Greinke mum on Cain comparison

Greinke mum on Cain comparison

Greinke mum on Cain comparison
GLENDALE, Ariz. -- Zack Greinke had no trouble giving an honest assessment of the "meatballs" he threw at the Chicago White Sox on Monday. But when the questions turned off the field, to the competitor with the big, new contract, he got quiet.

The topic was Matt Cain, who agreed to a five-year extension, reportedly worth $112.5 million, with the Giants on Monday that makes Cain the highest-paid right-handed pitcher in baseball history. It almost certainly has bearing on the Brewers' talks with Greinke, though Greinke wouldn't say so.

"We'll see," he said with a smile.

The Major League Baseball Players Association confirmed Monday morning that Greinke still has not registered an agent. That means he is speaking on his own behalf, though since March 18 he has deflected questions about business. Greinke told the team's three regular beat reporters on Monday that, "Business stuff, I don't feel is important for you guys to know until it actually comes out."

Greinke also declined to say whether he was open to continuing discussions past Friday, when Yovani Gallardo starts the Brewers' regular-season opener against the Cardinals. Greinke pitches the next day opposite Adam Wainwright.

Greinke is 28; Cain 27. Greinke has just over seven years of Major League service and Cain six, but both were on a path to hit free agency in October. Greinke has a 3.82 ERA and a 1.256 WHIP in 197 starts and 41 relief appearances. Cain has a 3.35 ERA and a 1.196 WHIP in 203 starts and one relief stint.

Greinke has a Cy Young Award. Cain has a World Series ring.

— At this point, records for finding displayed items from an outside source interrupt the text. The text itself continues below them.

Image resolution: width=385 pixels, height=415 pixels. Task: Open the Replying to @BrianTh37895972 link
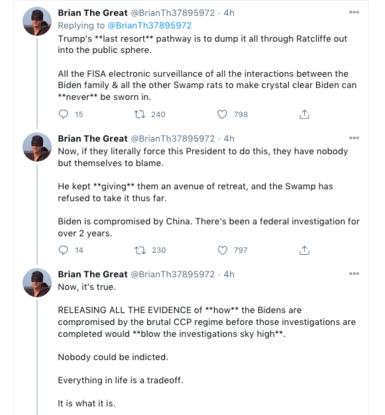click(x=149, y=26)
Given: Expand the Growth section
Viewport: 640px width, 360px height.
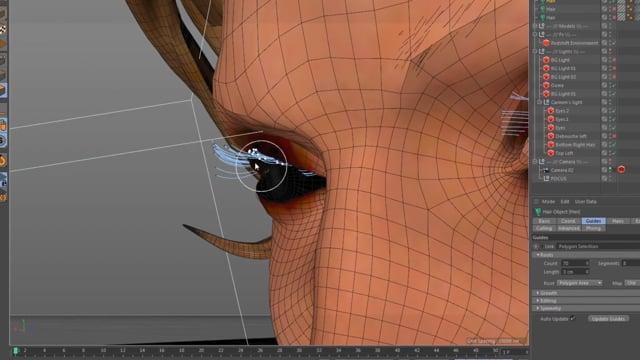Looking at the screenshot, I should tap(548, 293).
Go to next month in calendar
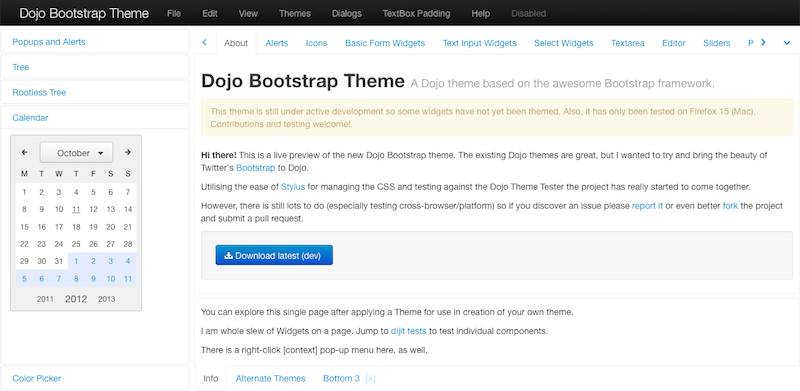Screen dimensions: 800x391 pyautogui.click(x=128, y=153)
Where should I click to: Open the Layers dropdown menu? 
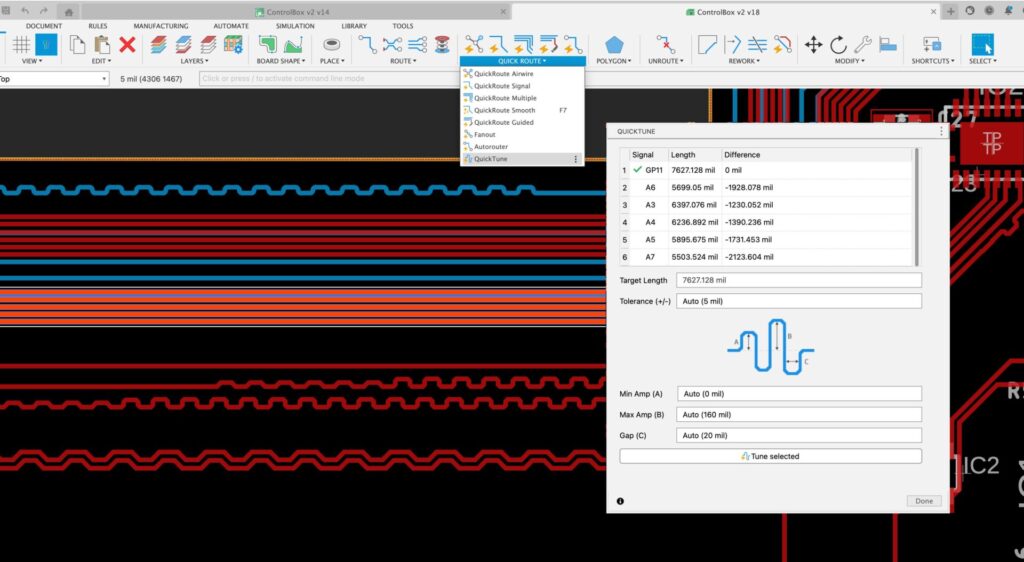coord(192,61)
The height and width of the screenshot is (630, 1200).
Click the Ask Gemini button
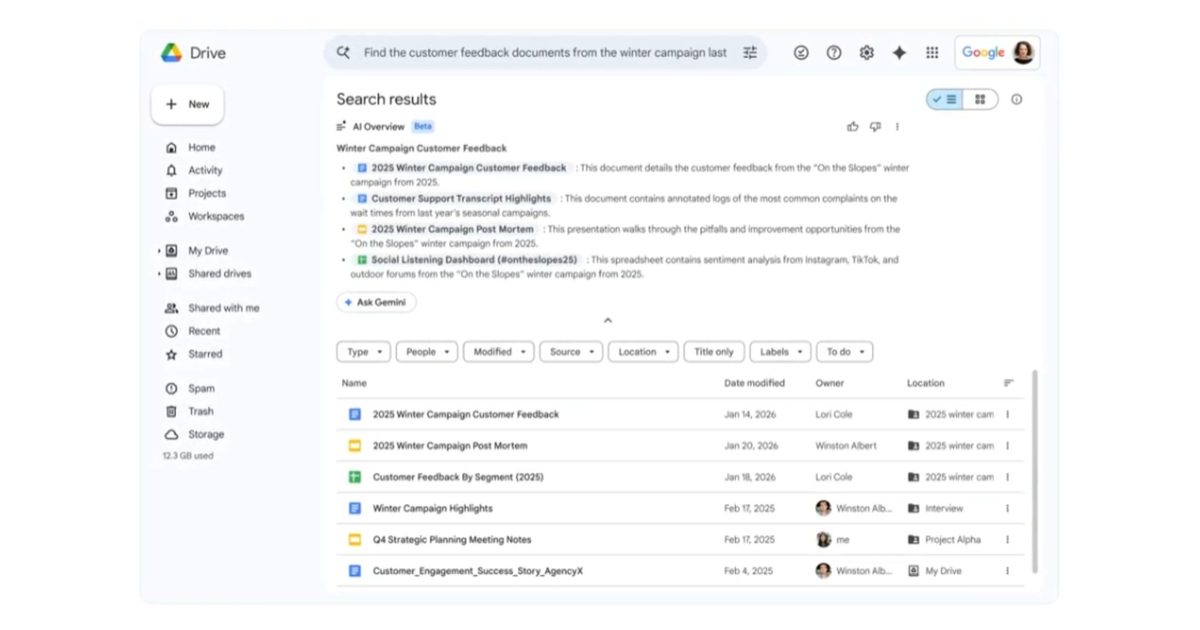[375, 301]
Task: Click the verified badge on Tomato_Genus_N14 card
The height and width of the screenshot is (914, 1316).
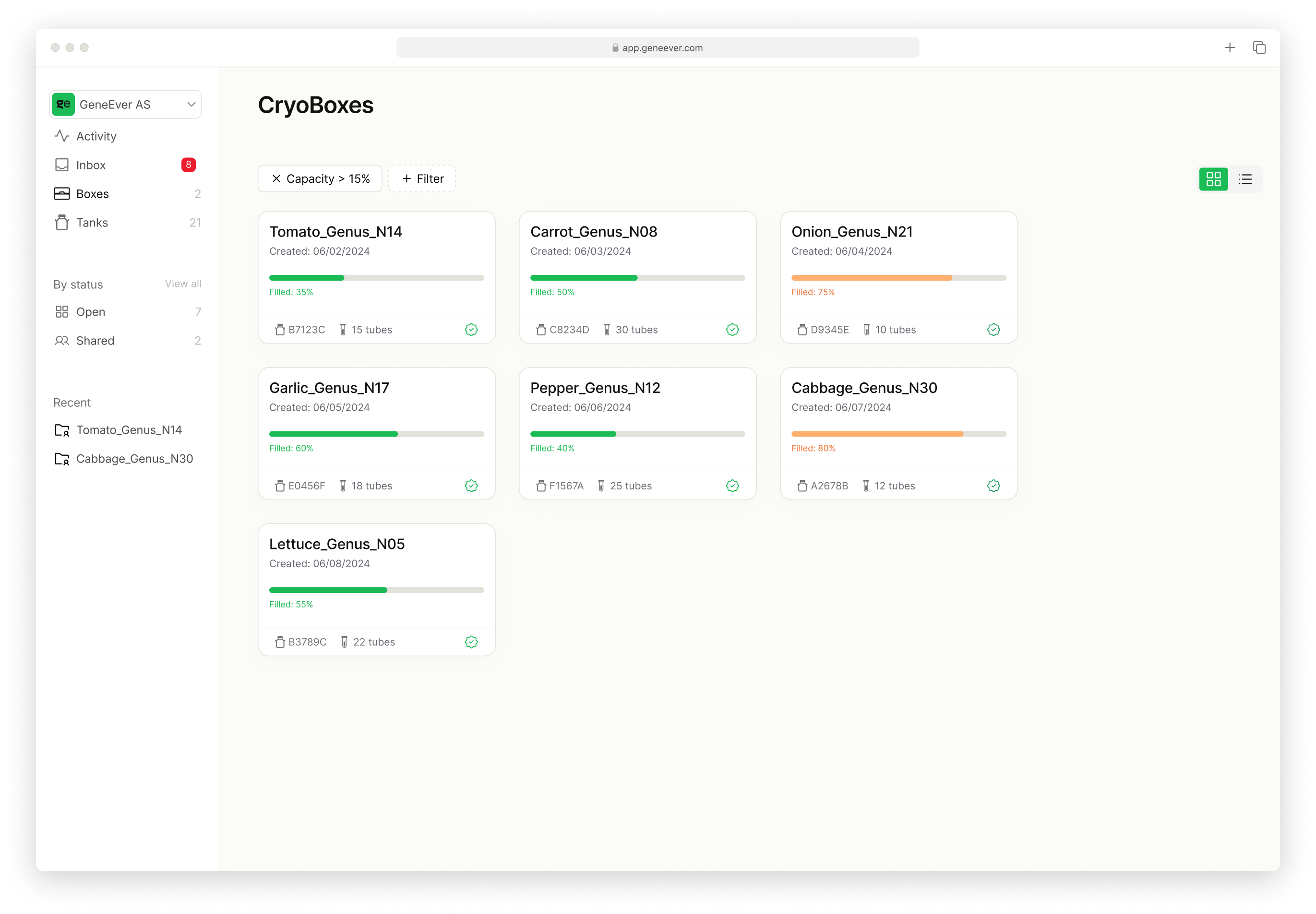Action: (471, 330)
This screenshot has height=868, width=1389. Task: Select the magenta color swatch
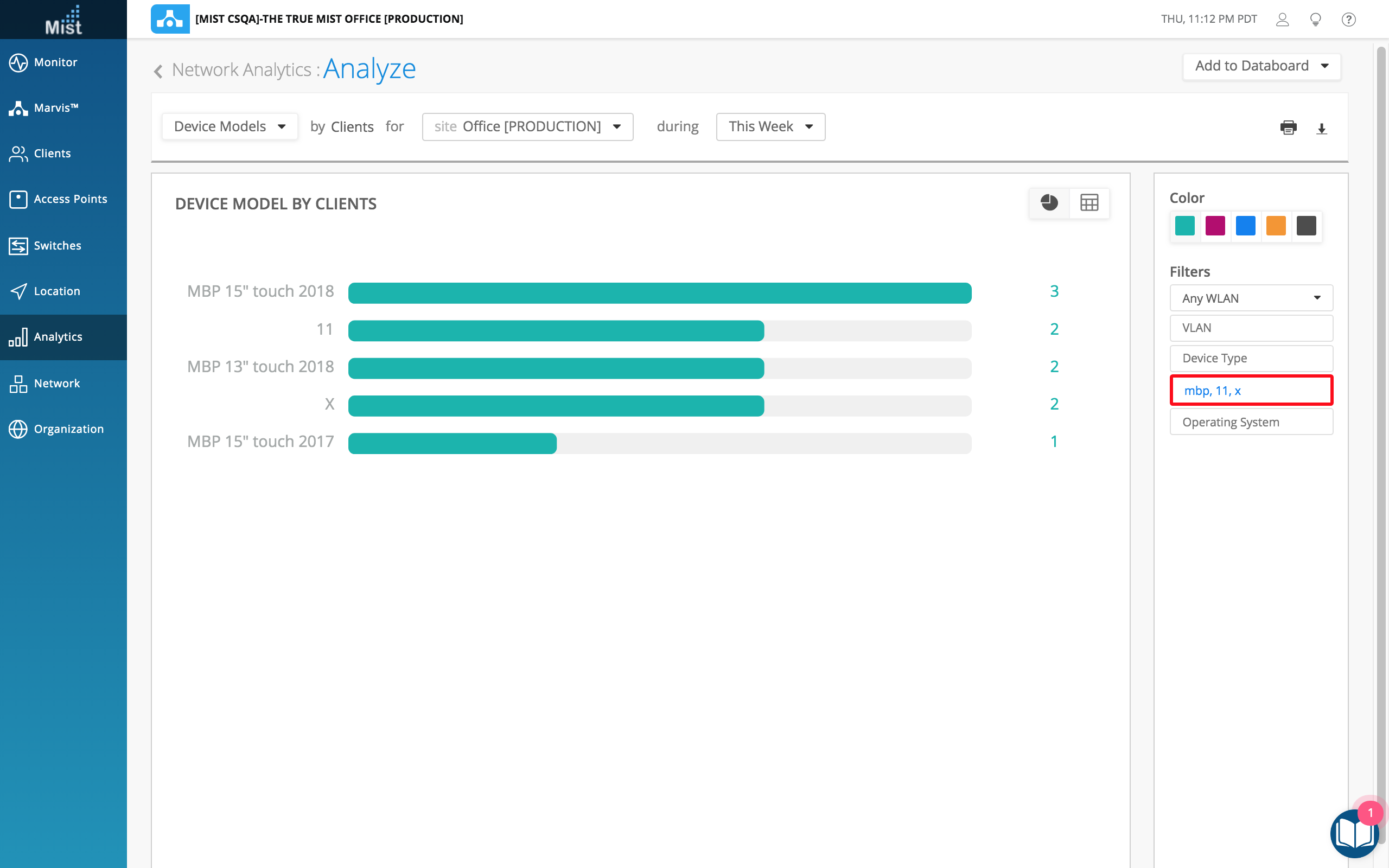(x=1215, y=226)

"Obviously, he's really good," Greinke said. "I can't really get into if I think I compare to him or I don't think I compare to him. That's more business stuff I don't feel like giving y'all my opinion on."

Greinke carried a 0.93 ERA into Monday's start against the White Sox but lasted only three innings, charged with six runs, five earned, on five hits including a home run, three walks, a hit batter and a wild pitch. Most of the damage came in a five-run second inning that began with an error charged to third baseman Brooks Conrad, then a Greinke walk and a hit. He typically has a photographic memory of every pitch, but when Greinke spoke to reporters a few minutes after leaving the game, he said he could scarcely remember the sequence.

"It was just such a mess, I can't really even think about it too much," Greinke said. "It felt like not a baseball game going on out there."

The problem?

"It was more just getting behind in the count and throwing meatballs and letting them crush the ball," he said. "It was pretty stupid."